*TEXT EXCERPT*.
########################################

Telstra National Aboriginal & Torres Strait Islander Art Awards

The Telstra National Aboriginal and Torres Strait Islander Art Awards (NATSIAA) showcases some of the most exciting contemporary Indigenous art in the country. Featuring sixty-eight finalists from 280 entries, this year’s exhibition represents a wide range of disciplines and approaches – including traditional weaving, painting, etching and sculpture as well as photography, film, printmaking and assemblages. The variety of media demonstrates the richness and diversity of contemporary Indigenous artistic practice in Australia and the value of Aboriginal and Torres Strait Islander voices nationwide.

This year, Yolŋu artist Djambawa Marawili AM is the winner of the Telstra Art Award for his piece Journey To America (2018). Made of natural pigments on stringybark, the work reflects on Marawili’s recent travels throughout the United States promoting Yolŋu philosophy. It depicts the iconic Statue of Liberty, along with five different states of water in Blue Mud Bay on the eastern coast of Arnhem Land, and how these ideas have flowed between the nations. The main flow is generated through Marawili singing the fire of the estate of Yathikpa, passing from Australia indicated by the coat of arms, towards America, home of the female ‘ancestral being’ the Statue of Liberty. Marawili’s intricate brushwork and use of natural materials creates dynamic movement and flow across the large bark piece, and the addition of his own personal narrative and familiar western iconography makes the work is decidedly contemporary.

########################################

*EXERCISE MATERIAL*.
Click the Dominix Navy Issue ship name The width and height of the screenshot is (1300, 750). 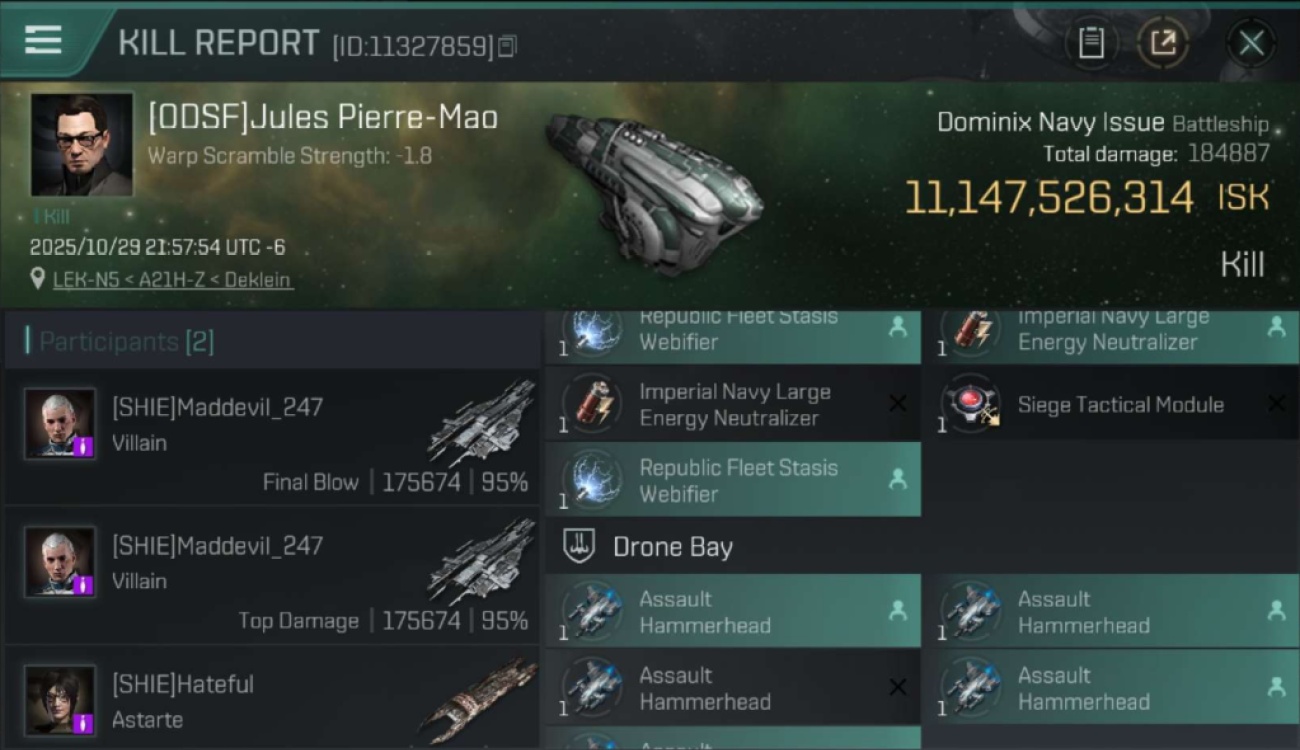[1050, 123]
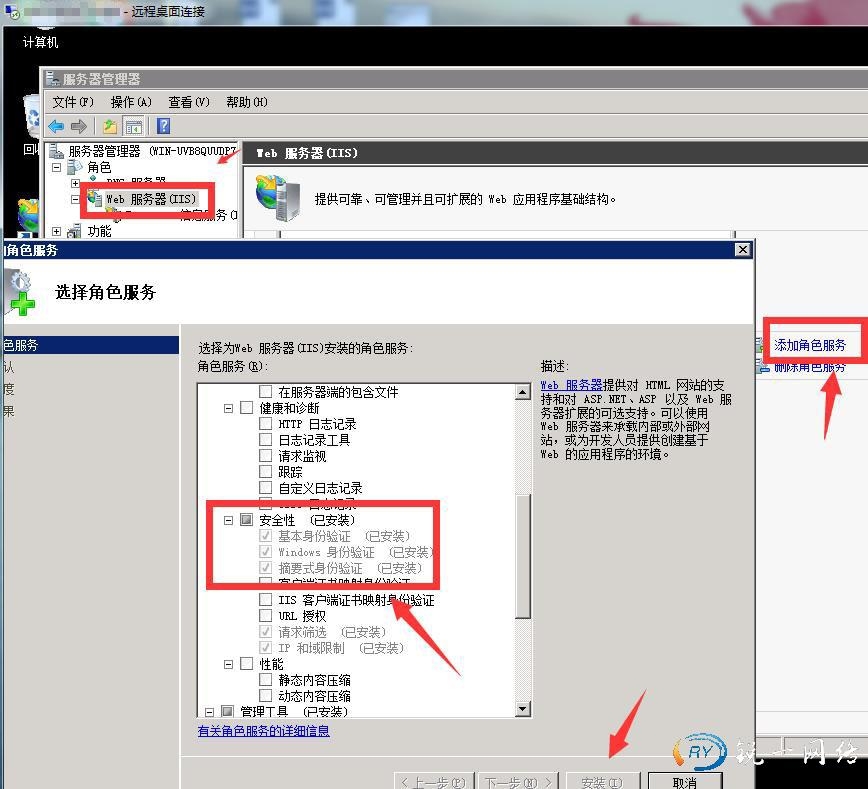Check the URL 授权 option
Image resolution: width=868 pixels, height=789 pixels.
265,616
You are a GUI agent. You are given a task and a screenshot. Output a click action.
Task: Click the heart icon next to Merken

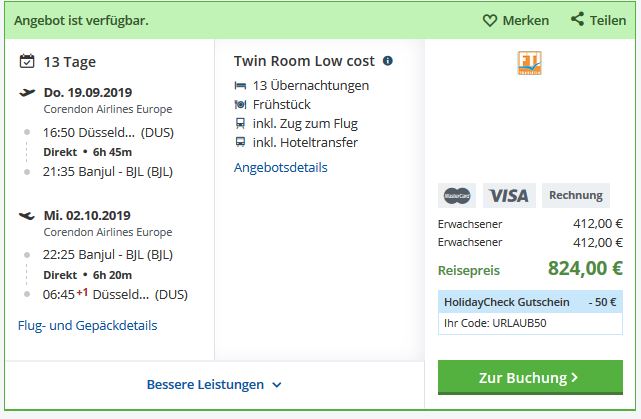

########################################

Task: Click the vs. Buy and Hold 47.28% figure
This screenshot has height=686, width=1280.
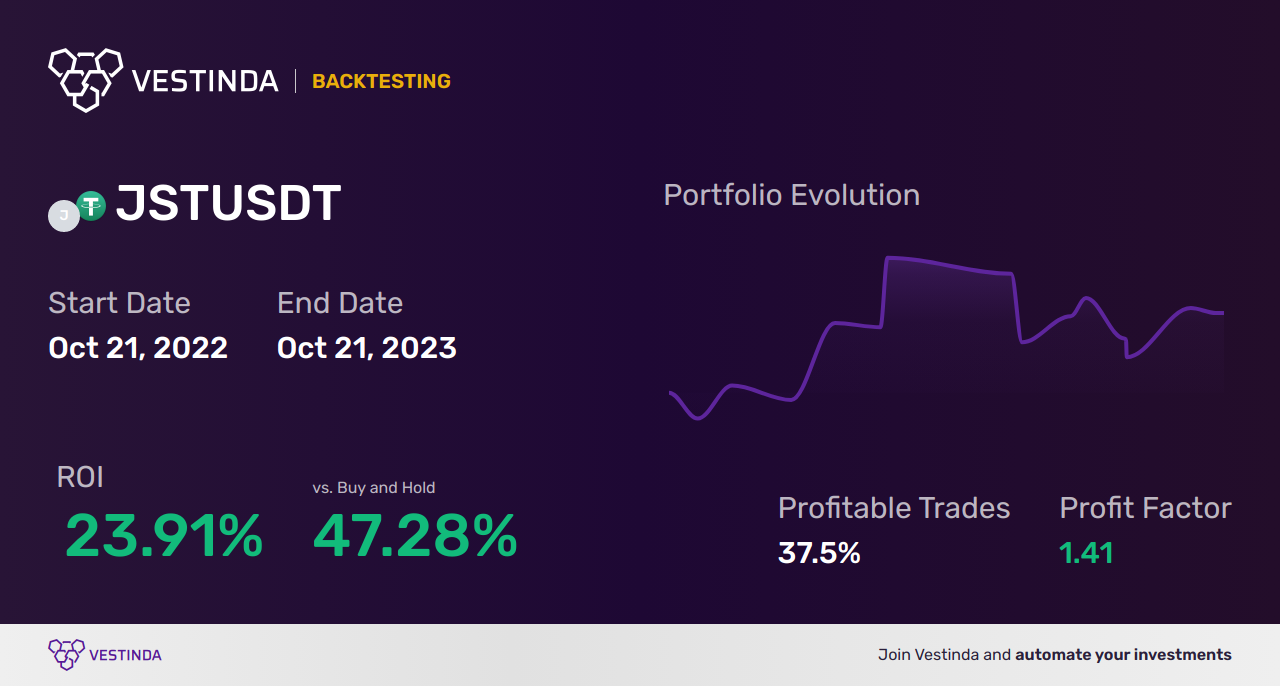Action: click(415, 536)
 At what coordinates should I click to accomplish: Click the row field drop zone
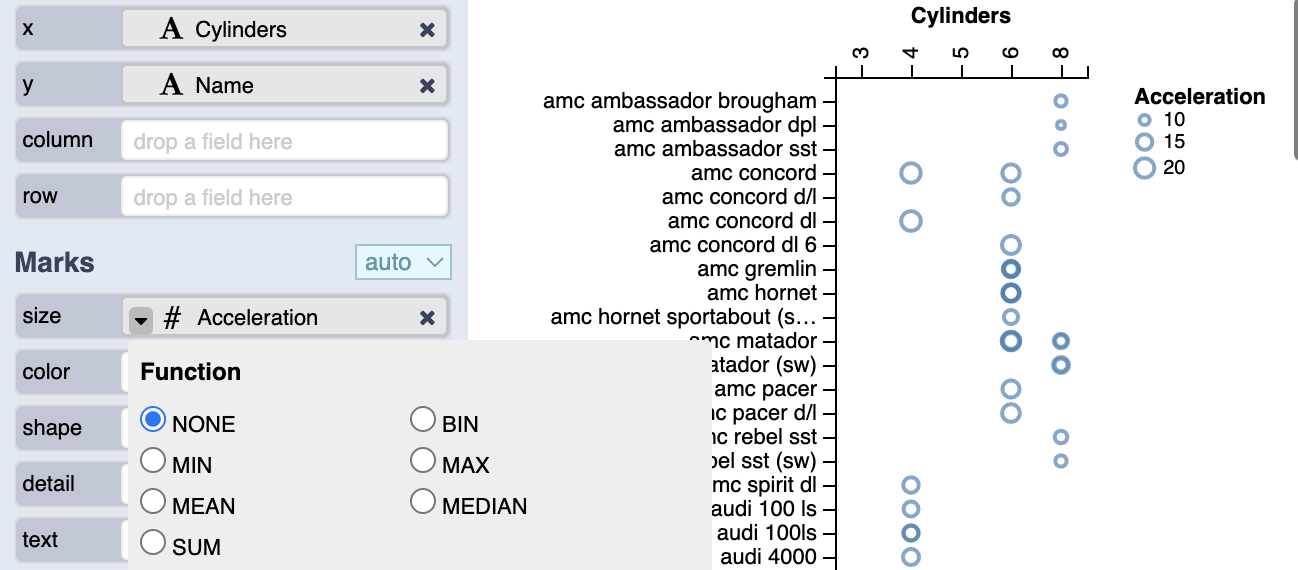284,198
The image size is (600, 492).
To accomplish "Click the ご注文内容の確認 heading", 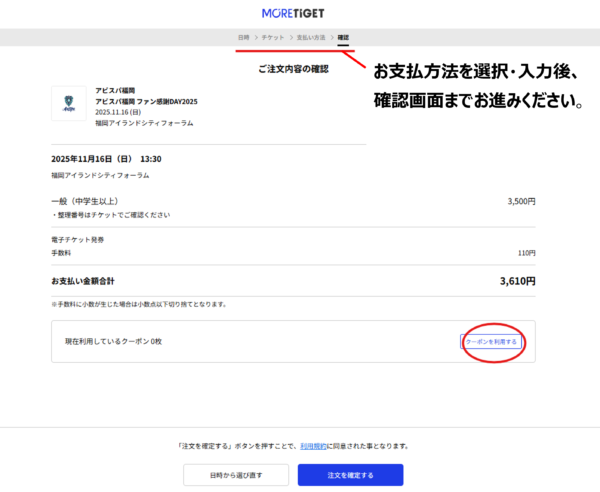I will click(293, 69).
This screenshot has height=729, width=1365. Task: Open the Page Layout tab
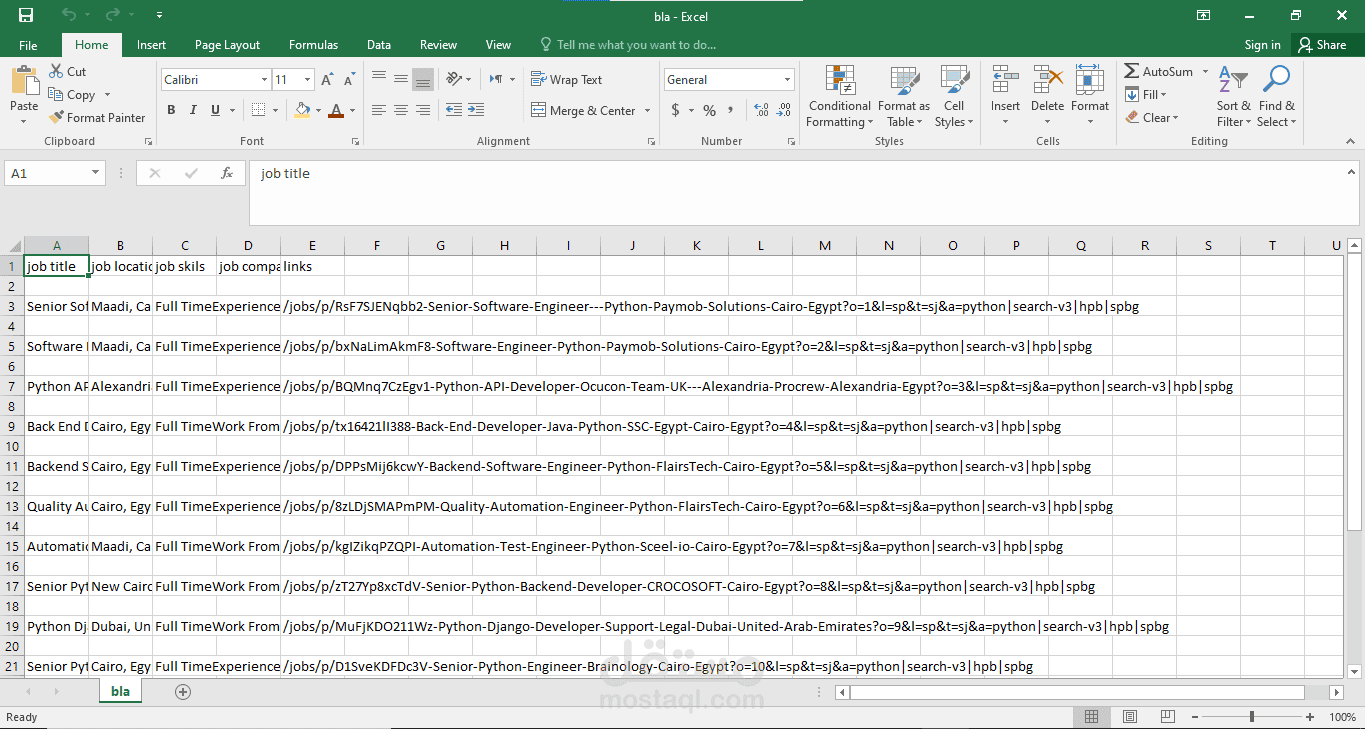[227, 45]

########################################

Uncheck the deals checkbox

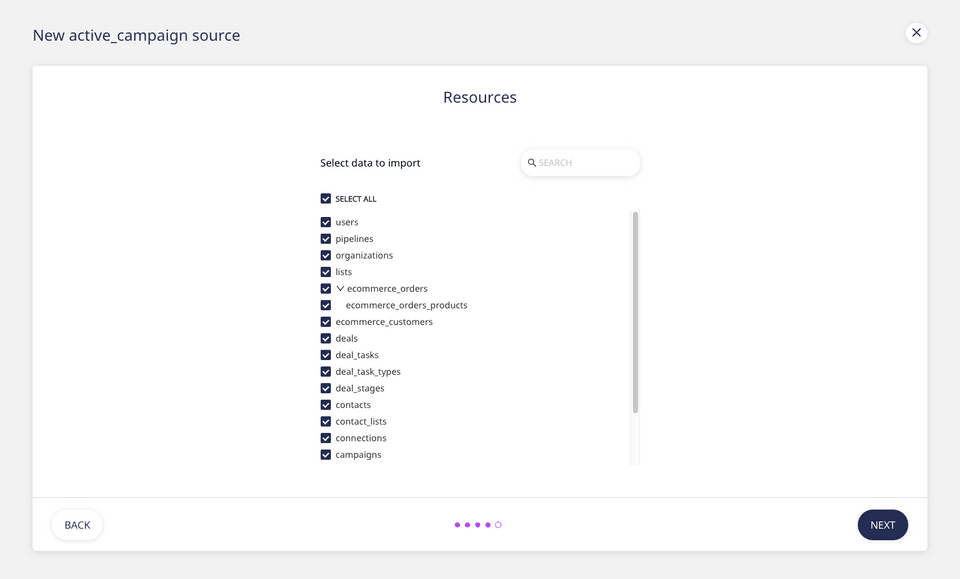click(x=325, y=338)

########################################

*AIM 1*. Can you return the text on the Telstra National Aboriginal and Torres Strait Islander Art Awards exactly as it appears?
*AIM 2*. Could you recast the records from the line with "You are a GUI" up to and including the line with "Task: Click the heart icon next to Merken" as a numbered list, leaving out blank lines and giving only those lines?

*EXPECTED ANSWER 1*.
Telstra National Aboriginal & Torres Strait Islander Art Awards

The Telstra National Aboriginal and Torres Strait Islander Art Awards (NATSIAA) showcases some of the most exciting contemporary Indigenous art in the country. Featuring sixty-eight finalists from 280 entries, this year’s exhibition represents a wide range of disciplines and approaches – including traditional weaving, painting, etching and sculpture as well as photography, film, printmaking and assemblages. The variety of media demonstrates the richness and diversity of contemporary Indigenous artistic practice in Australia and the value of Aboriginal and Torres Strait Islander voices nationwide.

This year, Yolŋu artist Djambawa Marawili AM is the winner of the Telstra Art Award for his piece Journey To America (2018). Made of natural pigments on stringybark, the work reflects on Marawili’s recent travels throughout the United States promoting Yolŋu philosophy. It depicts the iconic Statue of Liberty, along with five different states of water in Blue Mud Bay on the eastern coast of Arnhem Land, and how these ideas have flowed between the nations. The main flow is generated through Marawili singing the fire of the estate of Yathikpa, passing from Australia indicated by the coat of arms, towards America, home of the female ‘ancestral being’ the Statue of Liberty. Marawili’s intricate brushwork and use of natural materials creates dynamic movement and flow across the large bark piece, and the addition of his own personal narrative and familiar western iconography makes the work is decidedly contemporary.

*EXPECTED ANSWER 2*.
1. You are a GUI agent. You are given a task and a screenshot. Output a click action.
2. Task: Click the heart icon next to Merken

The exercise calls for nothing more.